Répondant à l’appel du Collectif vauclusien contre la xénophobie et le racisme d’Etat, nous étions une quarantaine rassemblés devant la permanence du député Thierry Mariani, rapporteur du projet de loi Besson. Ce rassemblement avait une forte valeur symbolique.

Et c’est sans doute parce que nous étions conscients de la force de ce symbole que nous étions si sereins, conscients de la gravité de l’enjeu, et forts de nos convictions : nous étions sûrs de la justesse de notre action, sûrs d’être là, au bon endroit, au bon moment, devant la vitrine de Mariani, sur ses terres, sur celles de l’extrême-droite : le maire d’Orange, Jacques Bompard, est aujourd’hui à la tête de la Ligue du Sud, après avoir été membre du Front National, puis du mouvement de De Villiers. Ligue du Sud qu’il a créée en « clin d’œil » à la Ligue du Nord italienne… tout un programme… Programme dans lequel s’engouffre Thierry Mariani, à la pêche aux voix de l’extrême-droite. Oui, nous étions heureux de nous opposer au racisme et à la xénophobie là où ils prospèrent.

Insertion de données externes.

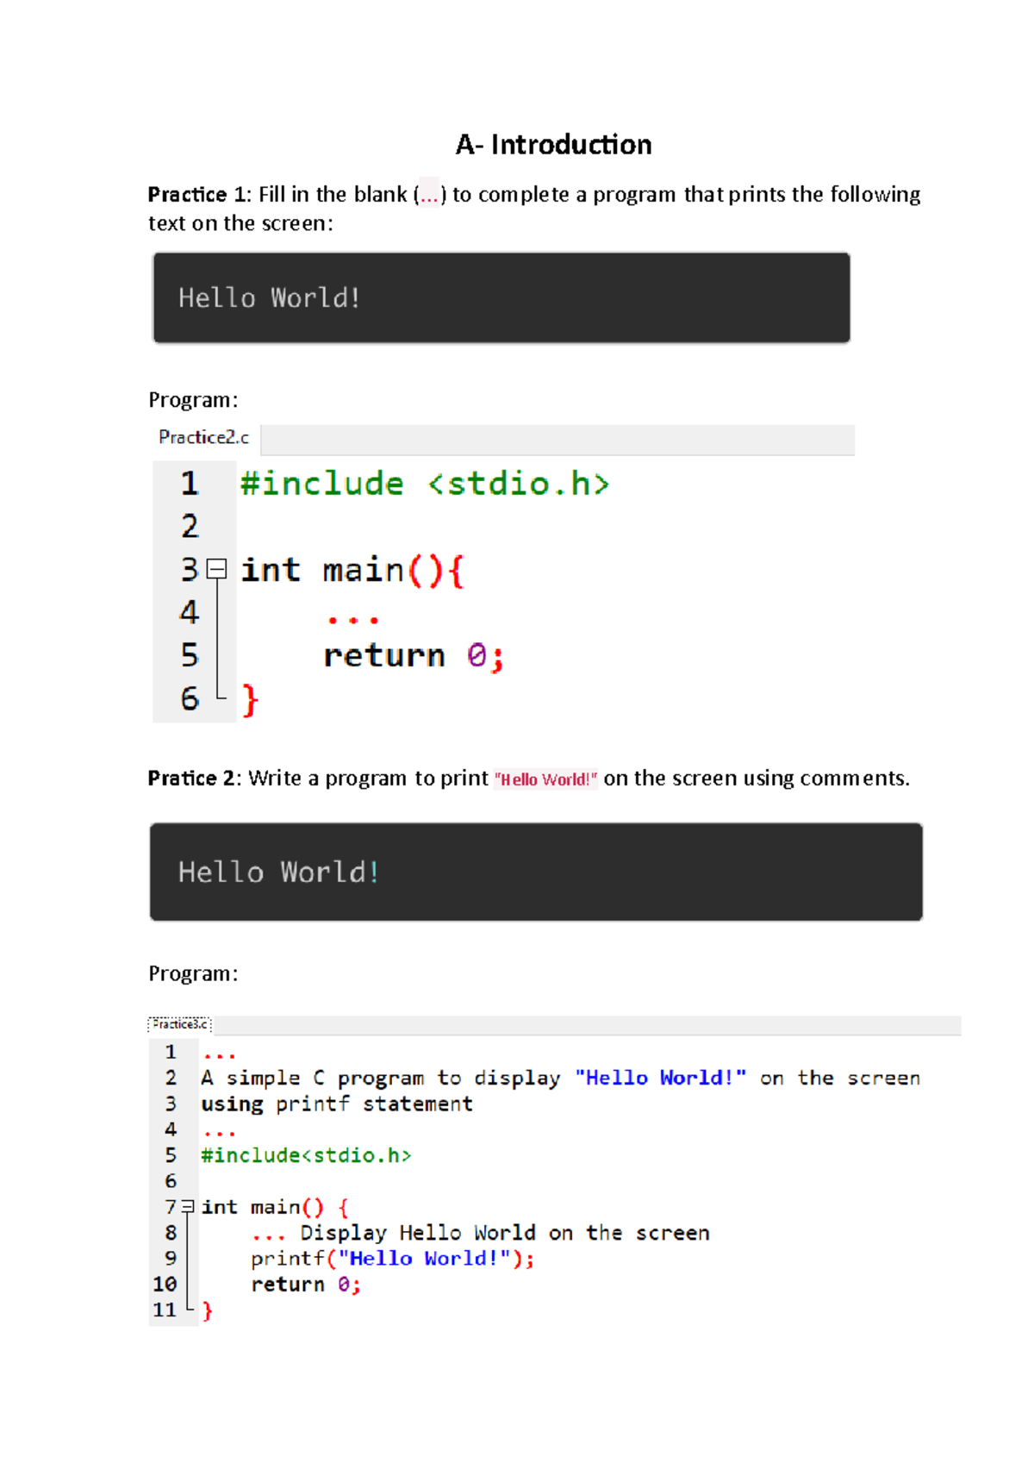Collapse the main() fold marker on line 7
The width and height of the screenshot is (1034, 1463).
187,1207
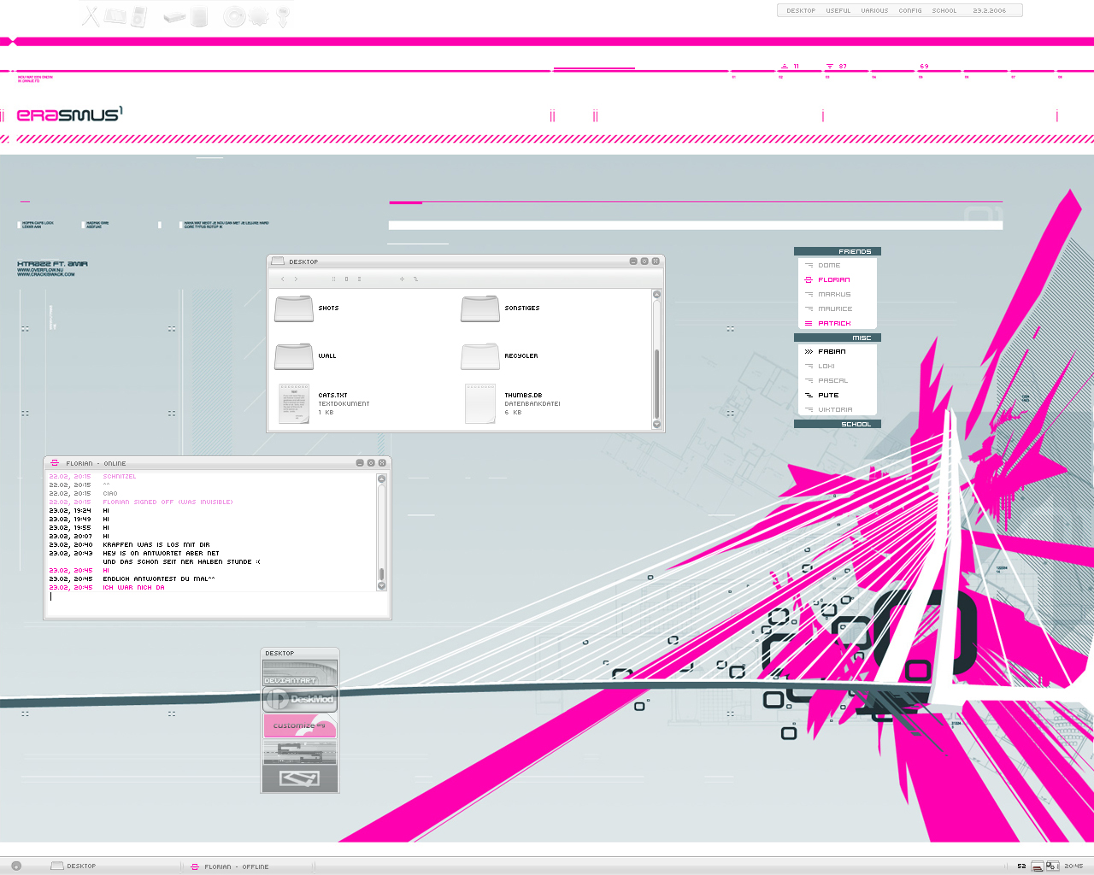This screenshot has height=875, width=1094.
Task: Click the DeskMod link thumbnail
Action: pos(300,699)
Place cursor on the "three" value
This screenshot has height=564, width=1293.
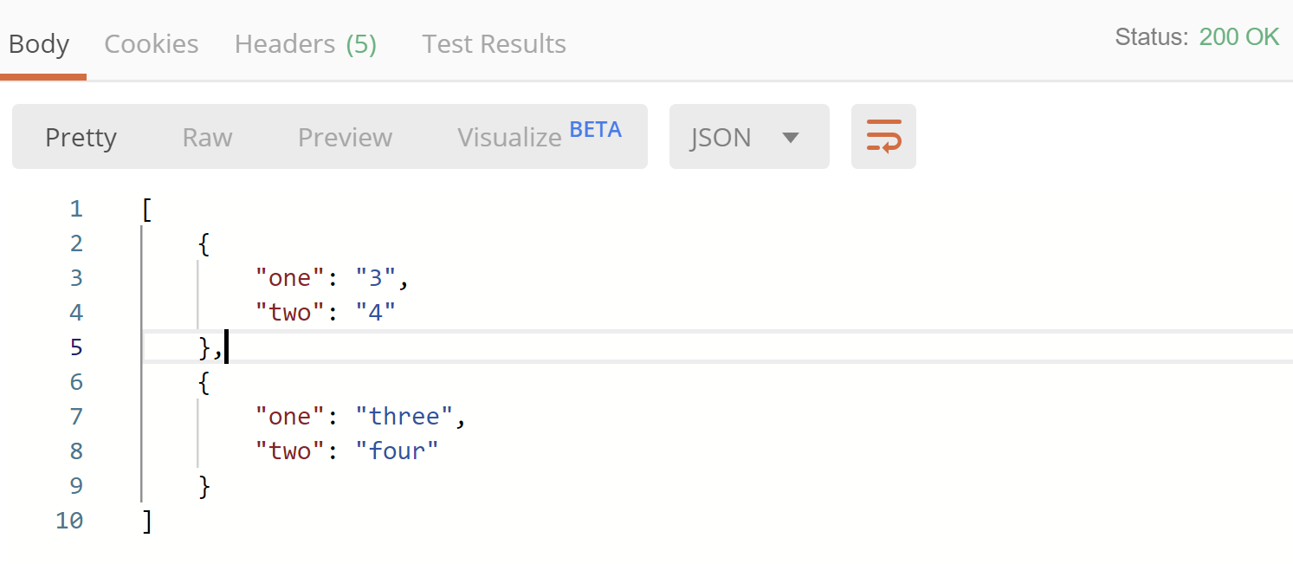[x=404, y=416]
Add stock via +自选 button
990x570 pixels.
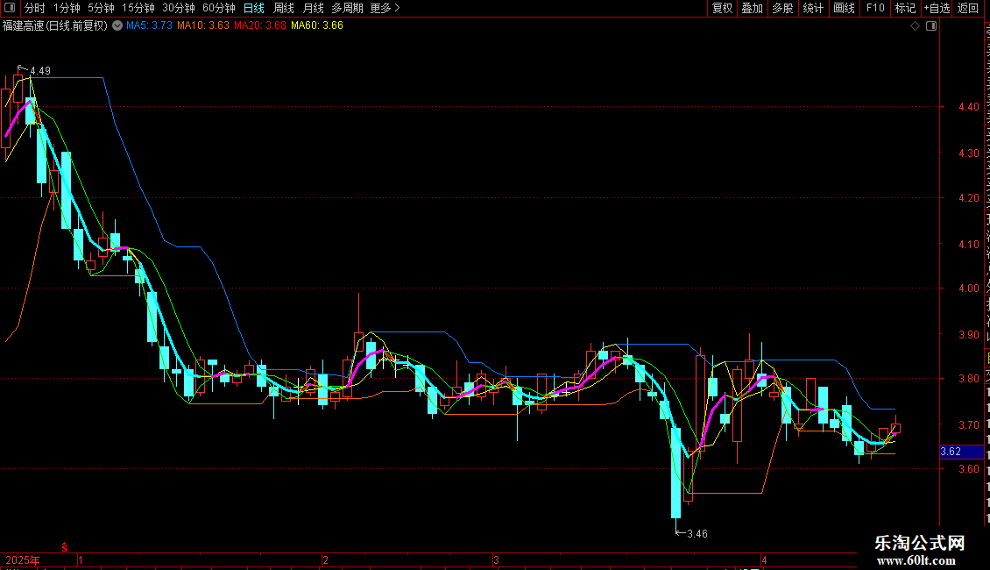[937, 8]
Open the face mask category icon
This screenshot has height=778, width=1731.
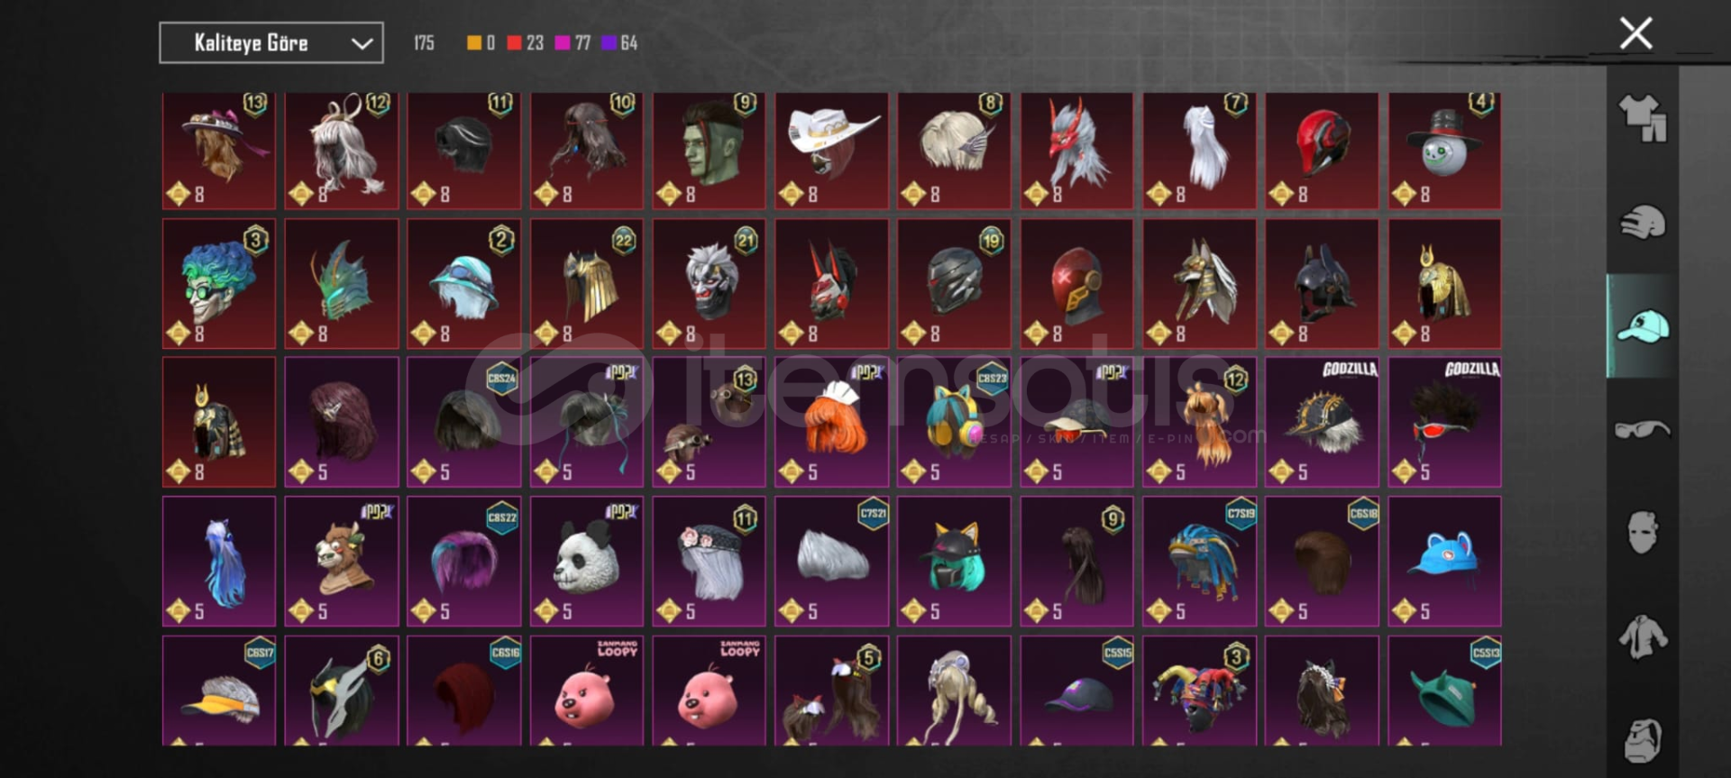(1643, 532)
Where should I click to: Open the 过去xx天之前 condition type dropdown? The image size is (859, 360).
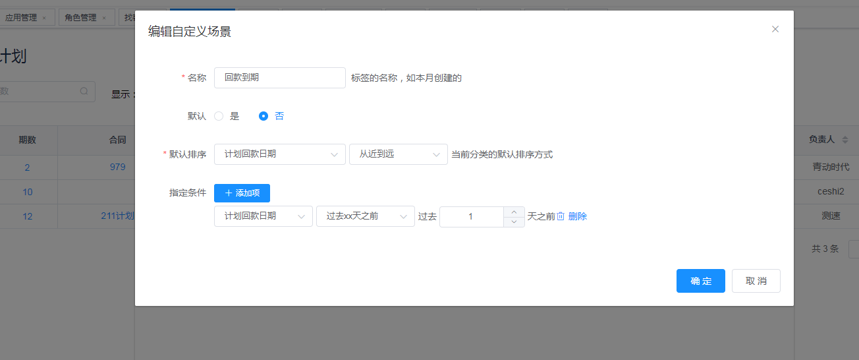365,216
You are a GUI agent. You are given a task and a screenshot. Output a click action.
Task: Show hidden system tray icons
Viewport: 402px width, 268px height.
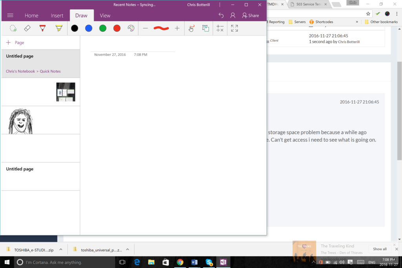(313, 262)
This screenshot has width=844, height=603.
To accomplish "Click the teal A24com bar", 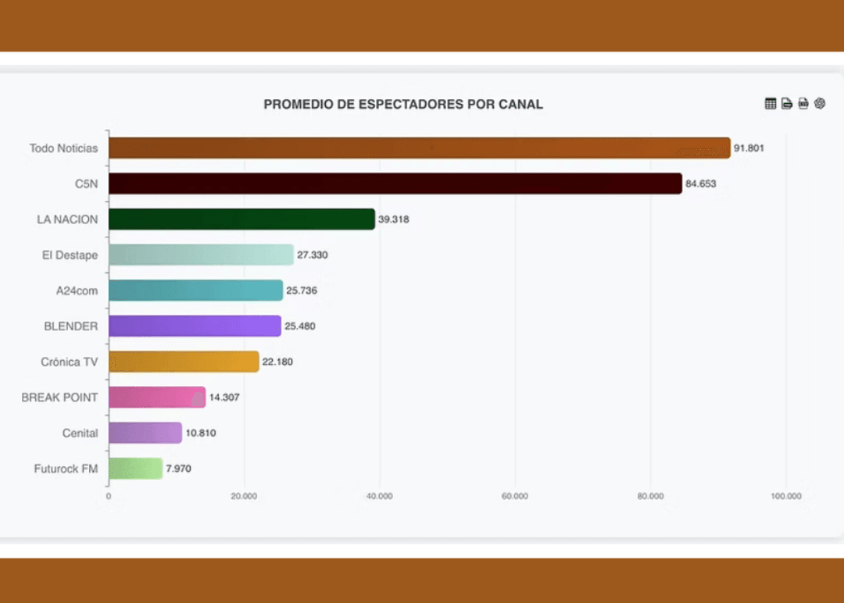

Nous étions là pour faire face au racisme d’Etat, faire face au rapporteur de cette haine/ième loi, au rapporteur de ce projet de loi déjà inacceptable, et pourtant encore amendé pour mettre en application le discours de Grenoble. Discours stigmatisant, au moment même où éclatait l’affaire Woerth-Bettencourt (E. Woerth, ministre du budget et trésorier de l’UMP ; L. Bettencourt, à la tête de L’Oréal, première fortune de France pour mémoire, affaire brassant des millions d’euros), discours stigmatisant donc, désignant ceux qui menaceraient notre société : qui donc ? Les « gens du voyage » bien sûr, et tous les gitans, tsiganes, roms, et autres métèques, tous ces étrangers trop basanés qui ne correspondent pas au prototype du « bon français » tel que voudrait le définir ce ministère délétère, normatif et excluant, situé à l’exact opposé des valeurs républicaines de liberté, d’égalité et de fraternité dans lesquelles nous, citoyens français, nous nous reconnaissons : « Citoyens, citoyens, Tous ensemble ! Tous ensemble » Tous ensemble pour dire NON au racisme et à la xénophobie d’Etat qui gangrène notre société. NON à une politique qui désigne des boucs émissaires parmi les plus pauvres et les plus précaires d’entre nous tout en protégeant les plus nantis.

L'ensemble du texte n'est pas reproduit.